Despite the somewhat steep (1,000 yen) price of entrance, visitors are encouraged to wander about and lose themselves in the parallel world for as long as they please. Tea, coffee, beer, and other beverage service is available, though seating, much like the well used space of the museum itself, is extremely limited.
Currently on display, the Rosen Mary (バラの聖母) doll exhibit at Maria Cuore will provide the background for two different visual artists this month, first photographer Sakai Atsushi’s Snake Lips exhibit (Jan. 24 – Feb. 2) and now painter Inagakari Seiji’s Golden Darkness (Feb. 6 – 16). Dolls by artists including Koitsuke Hime, Amano Katan, and Kimura Ryo loosely themed on Mary, mother of Jesus, provide an intense compliment to the images, exemplifying the delicacy and destruction of female form.

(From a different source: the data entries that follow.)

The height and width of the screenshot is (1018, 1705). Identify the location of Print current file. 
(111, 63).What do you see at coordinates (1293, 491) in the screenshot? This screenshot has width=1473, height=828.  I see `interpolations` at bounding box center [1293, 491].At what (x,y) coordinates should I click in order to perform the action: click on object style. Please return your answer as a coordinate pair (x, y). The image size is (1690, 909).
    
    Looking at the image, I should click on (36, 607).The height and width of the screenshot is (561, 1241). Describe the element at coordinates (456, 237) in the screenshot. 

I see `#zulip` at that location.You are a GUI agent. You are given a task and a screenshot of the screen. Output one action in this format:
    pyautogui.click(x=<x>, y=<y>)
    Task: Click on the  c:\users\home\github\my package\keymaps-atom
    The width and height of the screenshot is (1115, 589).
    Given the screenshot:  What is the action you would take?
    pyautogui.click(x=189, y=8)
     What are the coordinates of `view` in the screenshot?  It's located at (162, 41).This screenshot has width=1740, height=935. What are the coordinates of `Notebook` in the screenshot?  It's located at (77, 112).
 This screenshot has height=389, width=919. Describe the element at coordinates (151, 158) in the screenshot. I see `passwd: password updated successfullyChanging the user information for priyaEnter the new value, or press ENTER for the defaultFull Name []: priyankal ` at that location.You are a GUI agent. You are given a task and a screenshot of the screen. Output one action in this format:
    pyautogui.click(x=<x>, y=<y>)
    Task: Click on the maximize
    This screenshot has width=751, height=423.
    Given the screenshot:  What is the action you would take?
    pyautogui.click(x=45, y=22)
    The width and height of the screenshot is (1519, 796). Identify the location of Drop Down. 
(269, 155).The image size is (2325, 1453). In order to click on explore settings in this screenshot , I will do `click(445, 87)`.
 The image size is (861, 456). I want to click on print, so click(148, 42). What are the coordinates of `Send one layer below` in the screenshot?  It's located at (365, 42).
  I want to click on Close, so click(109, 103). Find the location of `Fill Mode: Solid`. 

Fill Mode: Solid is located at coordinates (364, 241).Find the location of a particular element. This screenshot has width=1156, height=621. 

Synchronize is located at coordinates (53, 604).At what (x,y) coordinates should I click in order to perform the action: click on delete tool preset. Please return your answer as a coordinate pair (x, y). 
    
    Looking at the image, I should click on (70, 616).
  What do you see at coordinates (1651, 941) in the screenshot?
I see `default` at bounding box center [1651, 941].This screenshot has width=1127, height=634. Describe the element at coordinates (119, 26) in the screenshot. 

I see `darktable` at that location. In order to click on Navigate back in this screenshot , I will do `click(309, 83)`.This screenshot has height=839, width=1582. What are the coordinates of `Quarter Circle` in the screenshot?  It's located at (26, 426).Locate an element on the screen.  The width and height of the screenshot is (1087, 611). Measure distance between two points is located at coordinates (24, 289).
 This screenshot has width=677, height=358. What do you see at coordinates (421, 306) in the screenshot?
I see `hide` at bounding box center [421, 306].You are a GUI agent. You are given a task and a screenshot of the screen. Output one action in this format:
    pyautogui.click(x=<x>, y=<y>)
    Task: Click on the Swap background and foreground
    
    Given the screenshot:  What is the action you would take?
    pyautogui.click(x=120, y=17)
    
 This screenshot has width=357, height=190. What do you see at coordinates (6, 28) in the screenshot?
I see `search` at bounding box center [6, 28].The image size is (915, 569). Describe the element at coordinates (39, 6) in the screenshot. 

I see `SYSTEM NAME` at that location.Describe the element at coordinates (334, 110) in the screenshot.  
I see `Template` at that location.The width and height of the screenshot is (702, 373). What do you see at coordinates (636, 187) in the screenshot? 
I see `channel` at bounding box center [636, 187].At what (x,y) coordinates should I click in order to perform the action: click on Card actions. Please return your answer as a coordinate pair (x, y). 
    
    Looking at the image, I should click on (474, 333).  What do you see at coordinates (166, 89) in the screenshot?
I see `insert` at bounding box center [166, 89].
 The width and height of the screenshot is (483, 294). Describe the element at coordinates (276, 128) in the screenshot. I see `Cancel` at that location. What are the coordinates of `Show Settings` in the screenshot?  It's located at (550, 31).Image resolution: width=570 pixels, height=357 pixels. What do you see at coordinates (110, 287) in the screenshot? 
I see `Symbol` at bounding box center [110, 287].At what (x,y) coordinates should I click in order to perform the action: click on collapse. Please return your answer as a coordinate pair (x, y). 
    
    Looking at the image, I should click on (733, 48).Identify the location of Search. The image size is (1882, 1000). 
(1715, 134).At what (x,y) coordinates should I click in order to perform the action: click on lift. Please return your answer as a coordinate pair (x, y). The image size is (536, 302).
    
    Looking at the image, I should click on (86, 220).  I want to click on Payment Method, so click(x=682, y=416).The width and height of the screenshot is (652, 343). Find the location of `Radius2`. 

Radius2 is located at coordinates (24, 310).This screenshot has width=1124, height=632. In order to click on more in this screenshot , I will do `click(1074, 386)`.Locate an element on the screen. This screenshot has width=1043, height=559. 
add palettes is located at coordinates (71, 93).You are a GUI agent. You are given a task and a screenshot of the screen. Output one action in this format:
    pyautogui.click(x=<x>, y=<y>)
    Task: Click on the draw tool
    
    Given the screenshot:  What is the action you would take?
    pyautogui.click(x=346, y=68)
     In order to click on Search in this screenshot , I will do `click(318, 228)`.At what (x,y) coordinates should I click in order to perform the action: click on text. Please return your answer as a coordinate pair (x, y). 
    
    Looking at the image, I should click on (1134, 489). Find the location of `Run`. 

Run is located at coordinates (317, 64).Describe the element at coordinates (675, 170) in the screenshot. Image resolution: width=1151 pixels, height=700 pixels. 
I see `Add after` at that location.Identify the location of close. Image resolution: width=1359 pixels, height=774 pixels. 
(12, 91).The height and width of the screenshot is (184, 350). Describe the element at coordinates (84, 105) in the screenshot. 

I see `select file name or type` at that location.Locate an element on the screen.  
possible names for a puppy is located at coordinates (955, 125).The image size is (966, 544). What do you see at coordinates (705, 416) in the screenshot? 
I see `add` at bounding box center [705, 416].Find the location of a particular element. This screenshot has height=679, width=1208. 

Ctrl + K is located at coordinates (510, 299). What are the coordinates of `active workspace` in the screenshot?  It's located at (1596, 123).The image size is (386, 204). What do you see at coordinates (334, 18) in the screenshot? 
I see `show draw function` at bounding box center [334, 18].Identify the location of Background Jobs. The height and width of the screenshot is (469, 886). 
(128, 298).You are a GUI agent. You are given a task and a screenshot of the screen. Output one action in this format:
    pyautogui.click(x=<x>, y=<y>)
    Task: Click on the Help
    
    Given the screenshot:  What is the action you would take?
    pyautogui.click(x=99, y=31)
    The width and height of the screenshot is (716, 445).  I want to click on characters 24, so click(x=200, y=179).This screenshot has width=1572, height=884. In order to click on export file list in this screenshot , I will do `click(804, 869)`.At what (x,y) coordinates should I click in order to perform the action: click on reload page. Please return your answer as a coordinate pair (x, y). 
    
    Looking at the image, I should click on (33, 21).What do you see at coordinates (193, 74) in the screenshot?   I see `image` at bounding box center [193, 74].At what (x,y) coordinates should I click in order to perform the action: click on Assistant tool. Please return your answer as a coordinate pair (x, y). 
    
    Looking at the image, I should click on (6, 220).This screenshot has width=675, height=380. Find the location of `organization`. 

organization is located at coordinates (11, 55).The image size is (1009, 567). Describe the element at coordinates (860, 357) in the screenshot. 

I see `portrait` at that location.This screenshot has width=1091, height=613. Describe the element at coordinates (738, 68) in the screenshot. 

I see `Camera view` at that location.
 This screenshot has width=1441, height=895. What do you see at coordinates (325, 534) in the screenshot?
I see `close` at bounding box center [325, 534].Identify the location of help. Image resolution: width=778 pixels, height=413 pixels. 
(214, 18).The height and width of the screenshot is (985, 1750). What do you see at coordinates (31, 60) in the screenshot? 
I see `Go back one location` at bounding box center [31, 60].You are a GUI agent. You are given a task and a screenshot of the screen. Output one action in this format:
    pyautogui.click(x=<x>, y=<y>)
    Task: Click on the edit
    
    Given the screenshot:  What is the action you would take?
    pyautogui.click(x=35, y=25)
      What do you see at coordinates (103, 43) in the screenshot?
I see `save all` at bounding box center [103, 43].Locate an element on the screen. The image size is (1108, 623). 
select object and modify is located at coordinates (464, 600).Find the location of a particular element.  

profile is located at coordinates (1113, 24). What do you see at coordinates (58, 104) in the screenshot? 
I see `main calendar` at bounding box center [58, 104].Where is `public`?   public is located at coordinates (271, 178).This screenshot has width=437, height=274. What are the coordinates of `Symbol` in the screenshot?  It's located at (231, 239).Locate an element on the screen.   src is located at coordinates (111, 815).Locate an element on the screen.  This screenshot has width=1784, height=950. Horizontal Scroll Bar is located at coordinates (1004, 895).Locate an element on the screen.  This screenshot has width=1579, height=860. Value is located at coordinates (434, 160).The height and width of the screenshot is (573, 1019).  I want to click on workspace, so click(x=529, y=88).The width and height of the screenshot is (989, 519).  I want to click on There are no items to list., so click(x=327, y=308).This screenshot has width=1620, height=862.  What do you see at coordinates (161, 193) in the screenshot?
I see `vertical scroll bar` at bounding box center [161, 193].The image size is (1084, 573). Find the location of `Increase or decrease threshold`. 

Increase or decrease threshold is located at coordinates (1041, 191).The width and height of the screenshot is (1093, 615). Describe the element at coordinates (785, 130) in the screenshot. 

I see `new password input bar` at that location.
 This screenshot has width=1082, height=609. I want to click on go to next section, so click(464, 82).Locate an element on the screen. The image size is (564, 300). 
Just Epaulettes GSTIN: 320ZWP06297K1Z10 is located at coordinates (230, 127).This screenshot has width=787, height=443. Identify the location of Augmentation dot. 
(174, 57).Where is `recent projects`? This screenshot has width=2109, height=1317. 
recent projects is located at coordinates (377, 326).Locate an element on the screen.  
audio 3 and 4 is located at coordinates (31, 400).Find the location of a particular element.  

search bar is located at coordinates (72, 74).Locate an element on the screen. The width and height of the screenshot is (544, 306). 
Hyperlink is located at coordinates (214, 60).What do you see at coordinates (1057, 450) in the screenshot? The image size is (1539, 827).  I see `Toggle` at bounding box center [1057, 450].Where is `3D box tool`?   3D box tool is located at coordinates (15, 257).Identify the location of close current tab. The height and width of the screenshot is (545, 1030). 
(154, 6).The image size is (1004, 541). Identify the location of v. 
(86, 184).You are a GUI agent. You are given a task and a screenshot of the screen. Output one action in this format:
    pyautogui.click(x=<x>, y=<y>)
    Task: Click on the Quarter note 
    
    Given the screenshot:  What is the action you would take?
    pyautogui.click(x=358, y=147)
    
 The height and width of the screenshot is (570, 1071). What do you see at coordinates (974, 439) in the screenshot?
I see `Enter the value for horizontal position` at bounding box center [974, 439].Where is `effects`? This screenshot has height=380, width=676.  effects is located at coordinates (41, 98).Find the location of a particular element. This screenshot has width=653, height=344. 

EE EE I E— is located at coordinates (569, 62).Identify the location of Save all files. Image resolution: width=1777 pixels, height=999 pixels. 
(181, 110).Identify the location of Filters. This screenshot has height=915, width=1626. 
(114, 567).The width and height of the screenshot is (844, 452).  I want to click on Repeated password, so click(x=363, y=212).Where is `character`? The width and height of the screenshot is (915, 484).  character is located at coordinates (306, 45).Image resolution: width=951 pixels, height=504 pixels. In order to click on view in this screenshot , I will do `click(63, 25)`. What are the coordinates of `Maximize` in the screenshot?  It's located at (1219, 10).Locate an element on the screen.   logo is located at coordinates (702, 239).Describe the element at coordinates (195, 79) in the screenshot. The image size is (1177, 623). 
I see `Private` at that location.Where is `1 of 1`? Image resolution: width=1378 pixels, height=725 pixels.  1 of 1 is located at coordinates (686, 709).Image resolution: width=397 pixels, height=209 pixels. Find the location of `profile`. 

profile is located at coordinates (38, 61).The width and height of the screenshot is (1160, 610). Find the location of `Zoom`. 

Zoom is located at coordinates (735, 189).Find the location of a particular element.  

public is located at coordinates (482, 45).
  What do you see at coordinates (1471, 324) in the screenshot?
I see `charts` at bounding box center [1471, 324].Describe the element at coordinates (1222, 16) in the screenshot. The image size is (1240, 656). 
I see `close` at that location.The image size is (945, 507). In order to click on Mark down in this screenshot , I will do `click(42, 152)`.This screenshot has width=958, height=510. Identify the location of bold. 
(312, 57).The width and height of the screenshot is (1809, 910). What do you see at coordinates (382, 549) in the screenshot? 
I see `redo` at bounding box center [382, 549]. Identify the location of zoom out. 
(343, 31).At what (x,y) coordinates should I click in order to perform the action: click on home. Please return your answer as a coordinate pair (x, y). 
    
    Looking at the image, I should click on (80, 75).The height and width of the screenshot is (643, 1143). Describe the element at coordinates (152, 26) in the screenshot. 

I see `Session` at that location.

Batsu was able to visit Rozen Mary on January 31. At the entrance to the exhibit was a small table, surrounded by 8 or so child-sized coffins made of wax, all filled with broken doll parts. On the periphery lie a few works by Koitsuki Hime and Amano, which divided the gallery space into an entrance and an altar. Beyond the entrance was the seating, arranged much like church pews, finally coming to an elaborate and ornate arrangement of antique hinged glass cases. Strewn with fabric and dried flowers and framed with candles, this was where some of the larger Mary pieces were contained, particularly two beautiful pieces by Koitsuki Hime. I was particularly taken by Mr. Kimura’s work, but as it was my first time to see any of these artists’ pieces firsthand, the entire experience was quite inspiring.
Maria Cuore is open from 1pm to 7pm, closed Tuesdays. It’s bit daunting to find using their pretty map, but can be found on the Dolls in Tokyo map in the Maps of Japan section. Entrance is 1,000 yen, and drinks start from 300 yen. Maria Cuore also hosts a variety of unique performances, which are listed on their homepage.